3. L'administration peut, en première instance comme en appel, faire valoir devant le juge de l'excès de pouvoir que la décision dont l'annulation est demandée est légalement justifiée par un motif, de droit ou de fait, autre que celui initialement indiqué, mais également fondé sur la situation existant à la date de cette décision. Il appartient alors au juge, après avoir mis à même l'auteur du recours de présenter ses observations sur la substitution ainsi sollicitée, de rechercher si un tel motif est de nature à fonder légalement la décision, puis d'apprécier s'il résulte de l'instruction que l'administration aurait pris la même décision si elle s'était fondée initialement sur ce motif. Dans l'affirmative, il peut procéder à la substitution demandée, sous réserve toutefois qu'elle ne prive pas le requérant d'une garantie procédurale liée au motif substitué.
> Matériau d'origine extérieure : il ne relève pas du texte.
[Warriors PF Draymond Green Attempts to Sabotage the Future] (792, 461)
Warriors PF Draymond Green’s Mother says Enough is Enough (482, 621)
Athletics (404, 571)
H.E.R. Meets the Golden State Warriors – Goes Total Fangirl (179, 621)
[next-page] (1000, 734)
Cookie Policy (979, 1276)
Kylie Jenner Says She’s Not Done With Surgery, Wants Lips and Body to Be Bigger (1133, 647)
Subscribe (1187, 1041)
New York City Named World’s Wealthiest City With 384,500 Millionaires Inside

4. Il ressort des pièces du dossier que M. A..., à l'appui de sa demande de titre de séjour, a présenté une demande d'autorisation de travail établie par une société du secteur de l'agro-alimentaire pour une durée de six mois renouvelable, insuffisante au regard des stipulations rappelées ci-dessus, qui prévoient une durée minimale d'un an. Ce motif de rejet, que le préfet de Loir-et-Cher demande à la cour de substituer à celui sur lequel il s'est fondé dans l'arrêté contesté, erroné en droit, tiré de ce que l'intéressé ne bénéficiait pas d'un contrat à durée indéterminée, était de nature à justifier légalement cet arrêté. Il résulte de l'instruction que le préfet aurait pris la même décision s'il s'était fondé initialement sur ce motif. La substitution de motif demandée par le préfet n'a pas privé M. A... d'une garantie procédurale liée au motif substitué. Dans ces conditions, c'est à tort que le tribunal administratif d'Orléans a accueilli le moyen tiré de la méconnaissance des stipulations de l'article 3 de l'accord franco-marocain du 9 octobre 1987.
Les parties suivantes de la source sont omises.